Action item:
Type out the data again, word for word and in full.

┌────────

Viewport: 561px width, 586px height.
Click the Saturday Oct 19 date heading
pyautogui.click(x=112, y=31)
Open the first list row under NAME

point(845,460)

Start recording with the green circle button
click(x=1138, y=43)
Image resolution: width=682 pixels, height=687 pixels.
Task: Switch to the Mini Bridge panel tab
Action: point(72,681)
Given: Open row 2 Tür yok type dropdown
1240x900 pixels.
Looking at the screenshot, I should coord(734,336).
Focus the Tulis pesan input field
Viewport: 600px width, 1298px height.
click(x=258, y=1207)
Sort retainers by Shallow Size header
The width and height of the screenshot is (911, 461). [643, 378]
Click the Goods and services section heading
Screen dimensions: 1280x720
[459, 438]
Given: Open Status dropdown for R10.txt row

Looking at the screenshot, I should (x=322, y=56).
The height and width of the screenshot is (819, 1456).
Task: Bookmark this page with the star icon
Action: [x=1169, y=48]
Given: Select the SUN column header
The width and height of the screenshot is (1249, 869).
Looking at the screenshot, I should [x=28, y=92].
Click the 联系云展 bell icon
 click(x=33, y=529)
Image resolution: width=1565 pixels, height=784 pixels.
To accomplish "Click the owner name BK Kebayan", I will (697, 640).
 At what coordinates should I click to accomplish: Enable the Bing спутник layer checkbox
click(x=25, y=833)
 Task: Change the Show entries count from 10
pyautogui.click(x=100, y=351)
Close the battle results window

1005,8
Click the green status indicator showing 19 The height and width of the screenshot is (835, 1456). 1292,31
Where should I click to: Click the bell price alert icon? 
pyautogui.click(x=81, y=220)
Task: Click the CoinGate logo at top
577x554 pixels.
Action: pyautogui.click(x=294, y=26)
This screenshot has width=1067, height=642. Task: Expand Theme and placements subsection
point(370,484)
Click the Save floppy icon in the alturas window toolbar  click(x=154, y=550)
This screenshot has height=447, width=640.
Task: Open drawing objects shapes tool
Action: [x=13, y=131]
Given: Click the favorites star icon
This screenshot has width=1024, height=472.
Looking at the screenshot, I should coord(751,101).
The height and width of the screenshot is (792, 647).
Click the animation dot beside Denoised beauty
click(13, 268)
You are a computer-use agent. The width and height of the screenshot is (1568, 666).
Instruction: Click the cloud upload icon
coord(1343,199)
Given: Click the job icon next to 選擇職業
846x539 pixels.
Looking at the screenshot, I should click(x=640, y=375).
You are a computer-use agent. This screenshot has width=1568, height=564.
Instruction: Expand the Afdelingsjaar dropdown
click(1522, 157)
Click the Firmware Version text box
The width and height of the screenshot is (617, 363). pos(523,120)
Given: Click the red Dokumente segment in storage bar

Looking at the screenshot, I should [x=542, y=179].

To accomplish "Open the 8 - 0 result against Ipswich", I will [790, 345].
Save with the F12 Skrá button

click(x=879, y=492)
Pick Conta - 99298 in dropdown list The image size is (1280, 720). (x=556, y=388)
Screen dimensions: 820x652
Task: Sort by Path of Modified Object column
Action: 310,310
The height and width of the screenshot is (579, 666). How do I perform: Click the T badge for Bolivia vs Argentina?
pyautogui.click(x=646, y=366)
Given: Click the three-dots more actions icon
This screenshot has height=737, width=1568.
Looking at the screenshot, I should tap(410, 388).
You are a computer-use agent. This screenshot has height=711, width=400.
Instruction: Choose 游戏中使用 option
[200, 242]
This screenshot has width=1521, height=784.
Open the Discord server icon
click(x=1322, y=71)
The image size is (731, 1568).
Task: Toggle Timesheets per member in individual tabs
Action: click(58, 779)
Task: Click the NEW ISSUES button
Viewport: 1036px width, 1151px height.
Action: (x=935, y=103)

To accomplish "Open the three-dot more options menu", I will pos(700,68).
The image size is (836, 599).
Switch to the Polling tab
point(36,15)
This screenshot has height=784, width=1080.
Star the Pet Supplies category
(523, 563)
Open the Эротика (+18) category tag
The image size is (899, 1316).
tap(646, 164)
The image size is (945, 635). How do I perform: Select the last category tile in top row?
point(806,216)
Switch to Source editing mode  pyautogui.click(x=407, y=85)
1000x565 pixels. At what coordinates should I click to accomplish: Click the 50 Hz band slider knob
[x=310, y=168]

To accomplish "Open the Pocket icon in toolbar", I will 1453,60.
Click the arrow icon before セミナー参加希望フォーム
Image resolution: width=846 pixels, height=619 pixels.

└────────

Solved problem:
Viewport: 561px width, 586px height.
Click the Saturday Oct 19 date heading
pyautogui.click(x=112, y=31)
Open the first list row under NAME

point(845,460)

Start recording with the green circle button
click(x=1138, y=43)
Image resolution: width=682 pixels, height=687 pixels.
Task: Switch to the Mini Bridge panel tab
Action: point(72,681)
Given: Open row 2 Tür yok type dropdown
1240x900 pixels.
Looking at the screenshot, I should coord(734,336).
Focus the Tulis pesan input field
Viewport: 600px width, 1298px height.
click(x=258, y=1207)
Sort retainers by Shallow Size header
The width and height of the screenshot is (911, 461). [643, 378]
Click the Goods and services section heading
Screen dimensions: 1280x720
[459, 438]
Given: Open Status dropdown for R10.txt row

Looking at the screenshot, I should (x=322, y=56).
The height and width of the screenshot is (819, 1456).
Task: Bookmark this page with the star icon
Action: [x=1169, y=48]
Given: Select the SUN column header
The width and height of the screenshot is (1249, 869).
Looking at the screenshot, I should [x=28, y=92].
Click the 联系云展 bell icon
 click(x=33, y=529)
Image resolution: width=1565 pixels, height=784 pixels.
To accomplish "Click the owner name BK Kebayan", I will (697, 640).
 At what coordinates should I click to accomplish: Enable the Bing спутник layer checkbox
click(x=25, y=833)
 Task: Change the Show entries count from 10
pyautogui.click(x=100, y=351)
Close the battle results window

1005,8
Click the green status indicator showing 19 The height and width of the screenshot is (835, 1456). 1292,31
Where should I click to: Click the bell price alert icon? 
pyautogui.click(x=81, y=220)
Task: Click the CoinGate logo at top
577x554 pixels.
Action: pyautogui.click(x=294, y=26)
This screenshot has width=1067, height=642. Task: Expand Theme and placements subsection
point(370,484)
Click the Save floppy icon in the alturas window toolbar  click(x=154, y=550)
This screenshot has height=447, width=640.
Task: Open drawing objects shapes tool
Action: [x=13, y=131]
Given: Click the favorites star icon
This screenshot has width=1024, height=472.
Looking at the screenshot, I should coord(751,101).
The height and width of the screenshot is (792, 647).
Click the animation dot beside Denoised beauty
click(13, 268)
You are a computer-use agent. The width and height of the screenshot is (1568, 666).
Instruction: Click the cloud upload icon
coord(1343,199)
Given: Click the job icon next to 選擇職業
846x539 pixels.
Looking at the screenshot, I should click(x=640, y=375).
You are a computer-use agent. This screenshot has width=1568, height=564.
Instruction: Expand the Afdelingsjaar dropdown
click(1522, 157)
Click the Firmware Version text box
The width and height of the screenshot is (617, 363). pos(523,120)
Given: Click the red Dokumente segment in storage bar

Looking at the screenshot, I should [x=542, y=179].

To accomplish "Open the 8 - 0 result against Ipswich", I will [790, 345].
Save with the F12 Skrá button

click(x=879, y=492)
Pick Conta - 99298 in dropdown list The image size is (1280, 720). (x=556, y=388)
Screen dimensions: 820x652
Task: Sort by Path of Modified Object column
Action: 310,310
The height and width of the screenshot is (579, 666). How do I perform: Click the T badge for Bolivia vs Argentina?
pyautogui.click(x=646, y=366)
Given: Click the three-dots more actions icon
This screenshot has height=737, width=1568.
Looking at the screenshot, I should tap(410, 388).
You are a computer-use agent. This screenshot has height=711, width=400.
Instruction: Choose 游戏中使用 option
[200, 242]
This screenshot has width=1521, height=784.
Open the Discord server icon
click(x=1322, y=71)
The image size is (731, 1568).
Task: Toggle Timesheets per member in individual tabs
Action: click(58, 779)
Task: Click the NEW ISSUES button
Viewport: 1036px width, 1151px height.
Action: (x=935, y=103)

To accomplish "Open the three-dot more options menu", I will pos(700,68).
The image size is (836, 599).
Switch to the Polling tab
point(36,15)
This screenshot has height=784, width=1080.
Star the Pet Supplies category
(523, 563)
Open the Эротика (+18) category tag
The image size is (899, 1316).
tap(646, 164)
The image size is (945, 635). How do I perform: Select the last category tile in top row?
point(806,216)
Switch to Source editing mode  pyautogui.click(x=407, y=85)
1000x565 pixels. At what coordinates should I click to accomplish: Click the 50 Hz band slider knob
[x=310, y=168]

To accomplish "Open the Pocket icon in toolbar", I will 1453,60.
Click the arrow icon before セミナー参加希望フォーム
Image resolution: width=846 pixels, height=619 pixels.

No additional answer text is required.